4.4
Efforts on Seasonal Forecasts under the Monsoon Mission

- Indicates paper has been withdrawn from meeting
- Indicates an Award Winner
Thursday, 8 January 2015: 4:15 PM
125AB (Phoenix Convention Center - West and North Buildings)
Suryachandra Rao Anguluri, Indian Institute of Tropical Meteorology, Pune, Maharashtra, India; and A. Hazra, R. Chattopadhyay, S. Ali, A. Dhakate, G. George, K. Saluknke, R. Dandi, and S. Mahapatra

The Indian summer monsoon rainfall (ISMR) is the lifeline of the Indian agriculture-based economy. Anomalies and extreme events in monsoon impact the economy dearly in terms of agriculture, water management, life and property. Hence, prediction of ISMR is very important for India, especially for planning strategies for management of agricultural production and water resources, and disaster (like flood, drought, etc.) management.

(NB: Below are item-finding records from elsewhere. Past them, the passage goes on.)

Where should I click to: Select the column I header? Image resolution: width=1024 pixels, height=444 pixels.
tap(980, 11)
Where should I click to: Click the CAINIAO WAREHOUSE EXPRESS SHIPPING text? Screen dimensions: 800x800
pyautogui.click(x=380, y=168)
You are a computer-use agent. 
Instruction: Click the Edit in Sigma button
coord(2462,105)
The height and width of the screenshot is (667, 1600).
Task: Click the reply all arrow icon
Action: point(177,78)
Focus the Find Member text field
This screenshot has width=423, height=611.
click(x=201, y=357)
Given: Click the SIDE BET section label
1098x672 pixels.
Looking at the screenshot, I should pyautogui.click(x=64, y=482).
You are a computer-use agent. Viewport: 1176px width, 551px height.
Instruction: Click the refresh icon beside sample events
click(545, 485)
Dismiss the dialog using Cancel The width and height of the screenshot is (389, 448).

Monsoon Prediction started in 1882 by Sir Blanford based on empirical relations since then the ISMR prediction remained a challenge over centuries.Historically, statistical models have been used for operational long range forecasts for the Indian summer monsoon rainfall. However, over the years, no appreciable improvement in prediction skill was noted in operational forecasts in spite of better understanding of monsoon variability and its tele-connections. Moreover, statistical models have constraints in predicting monsoon rainfall in higher spatial and temporal resolutions.

Considering the important role played by the ISMR on Indian economy, Government of India has launched a Mission mode project "Monsoon Mission" to improve the dynamical prediction of Monsson on all different time scales. For this purpose Climate Forecast System (CFS) coupled model is selected as base model to improve the skill of seasonal and extended range prediction of Monsoon rainfall. Several model biases have been identified and attempts have been made to reduce them and this presentation provides details on how the model biases have reduced and resulted in improving the monsoon prediction.